[[ Data shown open ]]
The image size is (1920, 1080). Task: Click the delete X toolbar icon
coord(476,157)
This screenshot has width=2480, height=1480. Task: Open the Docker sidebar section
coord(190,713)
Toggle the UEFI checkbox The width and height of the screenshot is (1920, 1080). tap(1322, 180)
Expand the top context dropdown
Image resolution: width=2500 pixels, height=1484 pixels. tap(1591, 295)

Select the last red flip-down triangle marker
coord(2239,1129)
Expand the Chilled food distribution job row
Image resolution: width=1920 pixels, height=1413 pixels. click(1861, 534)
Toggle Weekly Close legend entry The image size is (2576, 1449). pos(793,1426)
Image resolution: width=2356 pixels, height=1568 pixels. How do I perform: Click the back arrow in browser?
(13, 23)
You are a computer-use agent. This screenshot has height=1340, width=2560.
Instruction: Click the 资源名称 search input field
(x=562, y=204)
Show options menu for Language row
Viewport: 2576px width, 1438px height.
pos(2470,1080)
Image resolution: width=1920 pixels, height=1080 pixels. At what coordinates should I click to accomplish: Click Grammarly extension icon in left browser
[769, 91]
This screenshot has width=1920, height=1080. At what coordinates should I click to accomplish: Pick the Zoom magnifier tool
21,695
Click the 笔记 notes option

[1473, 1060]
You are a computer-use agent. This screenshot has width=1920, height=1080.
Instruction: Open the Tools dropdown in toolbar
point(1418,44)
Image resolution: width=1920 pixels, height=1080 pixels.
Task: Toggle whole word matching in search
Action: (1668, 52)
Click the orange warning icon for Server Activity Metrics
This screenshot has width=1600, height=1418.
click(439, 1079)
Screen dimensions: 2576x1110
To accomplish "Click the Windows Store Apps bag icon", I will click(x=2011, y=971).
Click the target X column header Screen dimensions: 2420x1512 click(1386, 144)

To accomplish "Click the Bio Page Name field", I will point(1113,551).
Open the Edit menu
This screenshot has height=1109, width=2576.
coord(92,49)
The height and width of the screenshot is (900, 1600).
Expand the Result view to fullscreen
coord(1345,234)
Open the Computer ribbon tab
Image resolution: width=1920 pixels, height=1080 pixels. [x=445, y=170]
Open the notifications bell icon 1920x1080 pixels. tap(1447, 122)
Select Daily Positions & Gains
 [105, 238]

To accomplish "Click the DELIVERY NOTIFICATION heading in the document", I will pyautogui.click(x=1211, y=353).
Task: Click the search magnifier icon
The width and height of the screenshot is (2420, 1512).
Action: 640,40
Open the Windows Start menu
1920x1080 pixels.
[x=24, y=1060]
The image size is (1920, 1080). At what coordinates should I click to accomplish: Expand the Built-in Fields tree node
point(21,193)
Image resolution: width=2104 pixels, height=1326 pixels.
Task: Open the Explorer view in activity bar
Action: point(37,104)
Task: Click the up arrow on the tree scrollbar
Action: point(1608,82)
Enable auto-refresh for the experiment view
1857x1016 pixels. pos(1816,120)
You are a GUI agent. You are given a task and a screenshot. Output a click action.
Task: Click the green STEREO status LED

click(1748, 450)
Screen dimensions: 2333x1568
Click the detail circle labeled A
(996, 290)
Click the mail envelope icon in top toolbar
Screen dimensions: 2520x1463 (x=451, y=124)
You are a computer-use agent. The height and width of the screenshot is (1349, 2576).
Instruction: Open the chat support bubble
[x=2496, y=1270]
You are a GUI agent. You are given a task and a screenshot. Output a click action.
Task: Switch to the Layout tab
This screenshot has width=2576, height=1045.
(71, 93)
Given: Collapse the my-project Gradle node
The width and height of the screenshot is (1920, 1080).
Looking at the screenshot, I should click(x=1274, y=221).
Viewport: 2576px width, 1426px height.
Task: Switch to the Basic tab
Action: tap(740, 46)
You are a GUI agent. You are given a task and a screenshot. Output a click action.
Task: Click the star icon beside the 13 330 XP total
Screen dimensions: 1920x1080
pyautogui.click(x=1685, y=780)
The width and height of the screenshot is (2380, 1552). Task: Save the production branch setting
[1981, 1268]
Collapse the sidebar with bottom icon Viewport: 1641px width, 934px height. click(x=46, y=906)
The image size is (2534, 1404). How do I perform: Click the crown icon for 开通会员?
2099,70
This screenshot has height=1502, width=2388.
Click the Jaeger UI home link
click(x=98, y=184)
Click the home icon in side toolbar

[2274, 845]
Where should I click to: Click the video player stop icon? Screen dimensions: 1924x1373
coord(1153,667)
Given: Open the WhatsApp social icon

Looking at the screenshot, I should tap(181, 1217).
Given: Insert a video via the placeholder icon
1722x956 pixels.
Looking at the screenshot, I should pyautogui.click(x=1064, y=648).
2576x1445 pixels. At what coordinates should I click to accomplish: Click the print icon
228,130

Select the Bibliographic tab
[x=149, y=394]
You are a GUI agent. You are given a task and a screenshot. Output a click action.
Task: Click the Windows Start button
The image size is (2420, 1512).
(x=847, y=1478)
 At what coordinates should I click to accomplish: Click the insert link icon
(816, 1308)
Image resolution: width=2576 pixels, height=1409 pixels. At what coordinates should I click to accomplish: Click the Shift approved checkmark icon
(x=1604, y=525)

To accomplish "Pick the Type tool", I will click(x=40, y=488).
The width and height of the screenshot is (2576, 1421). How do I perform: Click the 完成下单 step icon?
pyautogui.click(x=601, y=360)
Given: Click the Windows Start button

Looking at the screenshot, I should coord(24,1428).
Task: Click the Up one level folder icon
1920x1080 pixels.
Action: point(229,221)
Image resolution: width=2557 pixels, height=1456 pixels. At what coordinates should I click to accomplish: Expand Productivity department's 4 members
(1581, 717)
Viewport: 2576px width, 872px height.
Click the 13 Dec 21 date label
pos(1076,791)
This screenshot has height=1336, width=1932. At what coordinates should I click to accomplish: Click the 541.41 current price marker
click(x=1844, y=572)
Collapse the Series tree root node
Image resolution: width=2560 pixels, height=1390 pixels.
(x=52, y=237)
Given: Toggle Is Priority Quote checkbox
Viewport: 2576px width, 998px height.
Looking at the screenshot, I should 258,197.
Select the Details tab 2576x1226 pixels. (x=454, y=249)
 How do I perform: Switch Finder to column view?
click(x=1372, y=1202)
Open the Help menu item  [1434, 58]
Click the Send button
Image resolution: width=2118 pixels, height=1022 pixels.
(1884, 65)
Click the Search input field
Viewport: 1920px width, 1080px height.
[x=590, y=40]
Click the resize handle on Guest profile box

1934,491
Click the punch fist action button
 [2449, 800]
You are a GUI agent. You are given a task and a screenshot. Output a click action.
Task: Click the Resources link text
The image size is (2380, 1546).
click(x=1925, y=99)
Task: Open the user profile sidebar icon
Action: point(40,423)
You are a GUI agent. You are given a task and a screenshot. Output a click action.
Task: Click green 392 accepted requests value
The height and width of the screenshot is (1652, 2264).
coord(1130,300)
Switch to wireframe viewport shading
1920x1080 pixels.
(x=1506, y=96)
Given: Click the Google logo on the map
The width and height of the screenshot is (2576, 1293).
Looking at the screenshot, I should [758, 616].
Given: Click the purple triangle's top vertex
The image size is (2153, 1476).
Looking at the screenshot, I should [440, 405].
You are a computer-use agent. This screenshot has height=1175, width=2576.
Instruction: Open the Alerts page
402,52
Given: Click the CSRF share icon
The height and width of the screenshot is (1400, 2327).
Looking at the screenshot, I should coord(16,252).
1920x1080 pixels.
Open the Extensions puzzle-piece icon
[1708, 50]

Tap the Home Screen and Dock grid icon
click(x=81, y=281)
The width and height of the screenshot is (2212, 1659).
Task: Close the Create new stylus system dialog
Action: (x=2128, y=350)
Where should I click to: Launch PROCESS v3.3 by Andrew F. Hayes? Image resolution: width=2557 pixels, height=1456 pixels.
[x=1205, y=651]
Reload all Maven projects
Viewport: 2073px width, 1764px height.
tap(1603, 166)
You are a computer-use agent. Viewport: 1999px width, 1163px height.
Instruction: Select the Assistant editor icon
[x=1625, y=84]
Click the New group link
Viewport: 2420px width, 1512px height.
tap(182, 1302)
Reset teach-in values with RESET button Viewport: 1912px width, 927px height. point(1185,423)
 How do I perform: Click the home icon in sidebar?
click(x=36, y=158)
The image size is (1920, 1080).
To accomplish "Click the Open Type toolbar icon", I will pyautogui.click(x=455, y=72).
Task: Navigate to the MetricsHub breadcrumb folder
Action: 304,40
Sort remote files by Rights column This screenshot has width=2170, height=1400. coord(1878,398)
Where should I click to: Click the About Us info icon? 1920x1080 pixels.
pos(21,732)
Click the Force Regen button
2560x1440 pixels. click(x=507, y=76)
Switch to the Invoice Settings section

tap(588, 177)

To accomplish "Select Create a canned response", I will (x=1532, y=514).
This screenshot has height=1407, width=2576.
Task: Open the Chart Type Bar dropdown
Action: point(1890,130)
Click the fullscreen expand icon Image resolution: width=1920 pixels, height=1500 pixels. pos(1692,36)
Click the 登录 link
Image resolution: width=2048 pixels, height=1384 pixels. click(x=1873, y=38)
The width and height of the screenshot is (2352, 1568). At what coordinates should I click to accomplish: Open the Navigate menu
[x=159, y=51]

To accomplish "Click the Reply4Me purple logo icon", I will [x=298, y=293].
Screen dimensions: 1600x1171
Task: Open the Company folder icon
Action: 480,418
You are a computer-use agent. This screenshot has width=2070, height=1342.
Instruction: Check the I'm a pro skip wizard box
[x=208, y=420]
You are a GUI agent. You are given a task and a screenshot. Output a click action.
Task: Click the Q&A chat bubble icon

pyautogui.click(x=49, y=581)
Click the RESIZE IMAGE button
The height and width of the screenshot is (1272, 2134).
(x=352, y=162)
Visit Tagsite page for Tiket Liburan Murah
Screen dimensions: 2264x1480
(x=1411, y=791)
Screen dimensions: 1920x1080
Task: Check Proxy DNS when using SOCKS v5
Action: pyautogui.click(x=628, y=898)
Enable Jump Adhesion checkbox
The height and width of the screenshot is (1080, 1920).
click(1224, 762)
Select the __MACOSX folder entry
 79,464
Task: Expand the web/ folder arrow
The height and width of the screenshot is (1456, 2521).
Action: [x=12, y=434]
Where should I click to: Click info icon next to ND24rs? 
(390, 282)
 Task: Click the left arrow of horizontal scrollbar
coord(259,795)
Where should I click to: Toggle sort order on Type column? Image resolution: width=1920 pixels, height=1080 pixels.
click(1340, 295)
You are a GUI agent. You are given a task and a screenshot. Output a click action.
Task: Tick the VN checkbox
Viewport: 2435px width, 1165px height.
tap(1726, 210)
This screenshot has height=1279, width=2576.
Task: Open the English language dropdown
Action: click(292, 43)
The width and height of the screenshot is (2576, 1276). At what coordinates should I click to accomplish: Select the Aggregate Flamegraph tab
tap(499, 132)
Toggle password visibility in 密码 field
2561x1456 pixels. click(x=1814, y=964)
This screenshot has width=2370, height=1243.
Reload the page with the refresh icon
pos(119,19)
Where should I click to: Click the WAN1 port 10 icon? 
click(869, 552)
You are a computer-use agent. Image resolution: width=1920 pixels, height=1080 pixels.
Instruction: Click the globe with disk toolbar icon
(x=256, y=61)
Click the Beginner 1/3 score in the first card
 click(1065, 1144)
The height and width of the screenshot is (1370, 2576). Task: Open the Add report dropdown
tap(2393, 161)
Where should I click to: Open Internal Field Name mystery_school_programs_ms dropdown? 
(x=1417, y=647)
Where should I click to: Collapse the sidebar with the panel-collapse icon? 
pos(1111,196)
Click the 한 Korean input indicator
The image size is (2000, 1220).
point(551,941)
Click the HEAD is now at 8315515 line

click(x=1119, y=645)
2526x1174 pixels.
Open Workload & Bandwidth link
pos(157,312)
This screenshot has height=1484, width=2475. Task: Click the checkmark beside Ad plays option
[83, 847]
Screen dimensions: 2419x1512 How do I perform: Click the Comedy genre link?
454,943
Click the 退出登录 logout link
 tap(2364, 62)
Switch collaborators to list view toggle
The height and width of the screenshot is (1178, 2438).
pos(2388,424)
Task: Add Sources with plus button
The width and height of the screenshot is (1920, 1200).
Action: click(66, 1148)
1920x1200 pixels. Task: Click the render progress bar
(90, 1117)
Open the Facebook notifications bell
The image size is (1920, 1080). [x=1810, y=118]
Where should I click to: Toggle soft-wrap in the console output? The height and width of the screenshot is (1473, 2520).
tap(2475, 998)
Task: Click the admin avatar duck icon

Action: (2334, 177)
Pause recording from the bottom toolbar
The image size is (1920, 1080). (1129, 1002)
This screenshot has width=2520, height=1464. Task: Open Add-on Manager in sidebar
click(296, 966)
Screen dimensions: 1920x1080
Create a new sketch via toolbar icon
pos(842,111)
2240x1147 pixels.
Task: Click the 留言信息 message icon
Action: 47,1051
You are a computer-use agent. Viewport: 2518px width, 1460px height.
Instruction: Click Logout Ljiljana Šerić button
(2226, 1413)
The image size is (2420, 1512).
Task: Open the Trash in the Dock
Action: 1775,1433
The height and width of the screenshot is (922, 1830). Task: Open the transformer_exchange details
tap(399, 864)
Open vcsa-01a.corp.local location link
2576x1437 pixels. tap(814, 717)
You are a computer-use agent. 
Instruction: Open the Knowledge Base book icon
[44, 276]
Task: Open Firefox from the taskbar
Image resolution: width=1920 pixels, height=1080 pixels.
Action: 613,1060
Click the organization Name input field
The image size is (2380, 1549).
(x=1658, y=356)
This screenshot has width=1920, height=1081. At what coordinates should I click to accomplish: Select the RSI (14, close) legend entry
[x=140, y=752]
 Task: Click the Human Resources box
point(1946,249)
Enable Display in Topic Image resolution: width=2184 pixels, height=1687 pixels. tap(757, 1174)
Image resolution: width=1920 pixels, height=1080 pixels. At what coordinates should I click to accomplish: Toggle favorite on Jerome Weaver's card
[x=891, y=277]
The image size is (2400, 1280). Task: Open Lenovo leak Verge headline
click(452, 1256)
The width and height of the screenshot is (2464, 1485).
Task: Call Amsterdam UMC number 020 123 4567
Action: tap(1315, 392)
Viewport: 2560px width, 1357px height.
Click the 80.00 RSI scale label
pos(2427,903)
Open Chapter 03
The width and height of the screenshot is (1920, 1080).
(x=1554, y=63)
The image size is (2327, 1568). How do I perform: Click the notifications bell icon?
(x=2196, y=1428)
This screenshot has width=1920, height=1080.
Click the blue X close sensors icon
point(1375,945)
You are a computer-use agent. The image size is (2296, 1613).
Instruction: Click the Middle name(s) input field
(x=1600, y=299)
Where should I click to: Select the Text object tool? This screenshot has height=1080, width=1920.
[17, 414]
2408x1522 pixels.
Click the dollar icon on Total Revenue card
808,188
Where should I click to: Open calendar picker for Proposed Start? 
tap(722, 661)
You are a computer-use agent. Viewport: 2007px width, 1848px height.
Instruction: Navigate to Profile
[[ Data shown closed ]]
Once you have read through the entries above, state how many lines hold the word "checkbox", giving nothing but the number.

Output below | 4